--- Input ---

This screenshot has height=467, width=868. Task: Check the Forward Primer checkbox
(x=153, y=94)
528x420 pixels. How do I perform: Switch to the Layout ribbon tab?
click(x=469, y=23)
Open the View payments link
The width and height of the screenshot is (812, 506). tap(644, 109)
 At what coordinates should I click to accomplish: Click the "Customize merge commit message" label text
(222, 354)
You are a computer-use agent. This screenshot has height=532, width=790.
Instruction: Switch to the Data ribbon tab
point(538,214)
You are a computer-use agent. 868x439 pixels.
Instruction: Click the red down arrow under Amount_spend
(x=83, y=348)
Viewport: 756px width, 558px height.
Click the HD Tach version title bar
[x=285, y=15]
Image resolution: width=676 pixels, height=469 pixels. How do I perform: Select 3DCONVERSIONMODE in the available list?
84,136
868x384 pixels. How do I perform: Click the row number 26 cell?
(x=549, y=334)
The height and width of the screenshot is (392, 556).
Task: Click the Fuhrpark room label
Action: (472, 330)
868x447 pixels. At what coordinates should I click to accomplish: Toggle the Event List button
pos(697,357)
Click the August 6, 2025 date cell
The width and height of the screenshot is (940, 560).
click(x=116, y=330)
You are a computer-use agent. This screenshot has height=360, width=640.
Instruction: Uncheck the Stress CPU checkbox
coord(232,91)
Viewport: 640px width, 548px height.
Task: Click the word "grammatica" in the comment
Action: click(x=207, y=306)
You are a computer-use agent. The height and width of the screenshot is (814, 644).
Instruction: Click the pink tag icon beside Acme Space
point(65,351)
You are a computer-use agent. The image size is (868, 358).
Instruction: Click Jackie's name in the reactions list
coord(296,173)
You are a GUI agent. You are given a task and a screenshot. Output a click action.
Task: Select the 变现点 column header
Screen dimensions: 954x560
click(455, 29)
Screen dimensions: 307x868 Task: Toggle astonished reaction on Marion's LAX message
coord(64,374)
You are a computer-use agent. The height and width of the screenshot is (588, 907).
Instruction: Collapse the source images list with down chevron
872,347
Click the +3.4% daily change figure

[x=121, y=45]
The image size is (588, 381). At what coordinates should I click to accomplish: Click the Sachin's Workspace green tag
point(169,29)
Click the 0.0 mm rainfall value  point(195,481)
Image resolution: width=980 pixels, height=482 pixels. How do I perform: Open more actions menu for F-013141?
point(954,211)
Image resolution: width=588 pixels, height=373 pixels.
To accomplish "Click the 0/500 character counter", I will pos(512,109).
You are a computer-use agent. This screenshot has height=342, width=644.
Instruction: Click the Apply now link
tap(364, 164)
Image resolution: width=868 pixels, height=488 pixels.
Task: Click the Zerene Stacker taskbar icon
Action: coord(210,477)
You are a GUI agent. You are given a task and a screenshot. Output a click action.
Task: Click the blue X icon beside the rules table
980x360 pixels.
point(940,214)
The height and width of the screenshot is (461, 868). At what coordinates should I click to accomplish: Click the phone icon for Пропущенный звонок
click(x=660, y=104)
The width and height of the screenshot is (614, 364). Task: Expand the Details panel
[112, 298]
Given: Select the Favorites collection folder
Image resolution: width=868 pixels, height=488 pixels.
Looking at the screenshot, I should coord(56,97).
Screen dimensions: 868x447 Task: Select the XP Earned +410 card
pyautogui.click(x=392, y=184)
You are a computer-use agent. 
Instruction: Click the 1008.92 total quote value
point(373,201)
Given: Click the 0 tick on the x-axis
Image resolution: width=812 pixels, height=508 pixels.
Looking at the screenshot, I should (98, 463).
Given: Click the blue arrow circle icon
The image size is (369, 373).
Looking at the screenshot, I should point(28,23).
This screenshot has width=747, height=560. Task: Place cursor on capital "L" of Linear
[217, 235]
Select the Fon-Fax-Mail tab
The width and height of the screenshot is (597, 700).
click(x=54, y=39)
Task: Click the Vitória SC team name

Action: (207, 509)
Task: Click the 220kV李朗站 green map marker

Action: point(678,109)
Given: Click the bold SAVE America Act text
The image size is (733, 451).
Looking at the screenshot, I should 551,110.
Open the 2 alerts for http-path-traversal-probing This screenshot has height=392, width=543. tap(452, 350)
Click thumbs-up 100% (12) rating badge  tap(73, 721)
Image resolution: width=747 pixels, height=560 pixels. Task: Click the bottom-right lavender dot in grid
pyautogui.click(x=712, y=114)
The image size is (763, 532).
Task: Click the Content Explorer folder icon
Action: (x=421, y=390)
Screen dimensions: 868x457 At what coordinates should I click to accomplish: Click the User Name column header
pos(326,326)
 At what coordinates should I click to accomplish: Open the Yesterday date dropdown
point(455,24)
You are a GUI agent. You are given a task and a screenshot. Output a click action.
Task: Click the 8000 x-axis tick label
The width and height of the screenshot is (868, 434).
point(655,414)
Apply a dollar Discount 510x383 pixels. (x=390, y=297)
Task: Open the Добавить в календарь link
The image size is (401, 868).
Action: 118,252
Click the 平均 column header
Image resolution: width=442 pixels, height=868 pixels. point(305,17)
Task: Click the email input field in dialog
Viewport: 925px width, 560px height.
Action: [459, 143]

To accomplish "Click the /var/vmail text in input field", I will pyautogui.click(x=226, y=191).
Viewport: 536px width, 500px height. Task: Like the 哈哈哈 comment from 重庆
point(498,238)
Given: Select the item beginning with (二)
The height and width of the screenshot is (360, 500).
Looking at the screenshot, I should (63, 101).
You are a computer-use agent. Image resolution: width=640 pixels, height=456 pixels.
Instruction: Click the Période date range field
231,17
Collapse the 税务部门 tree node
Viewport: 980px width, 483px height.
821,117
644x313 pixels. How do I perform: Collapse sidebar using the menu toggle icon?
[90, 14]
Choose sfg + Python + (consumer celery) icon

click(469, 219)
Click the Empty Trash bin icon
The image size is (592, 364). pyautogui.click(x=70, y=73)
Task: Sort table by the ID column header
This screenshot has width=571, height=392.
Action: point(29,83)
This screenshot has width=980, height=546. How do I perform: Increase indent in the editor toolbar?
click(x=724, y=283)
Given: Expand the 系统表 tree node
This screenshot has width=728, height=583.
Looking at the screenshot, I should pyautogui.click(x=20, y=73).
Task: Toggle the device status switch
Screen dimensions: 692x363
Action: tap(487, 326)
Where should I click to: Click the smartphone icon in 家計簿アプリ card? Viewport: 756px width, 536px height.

---

| Action item |
The answer must be every line of the entries that includes the word "axis".

| Solution to the exercise |
Given: Click the 0 tick on the x-axis
Task: Click the 8000 x-axis tick label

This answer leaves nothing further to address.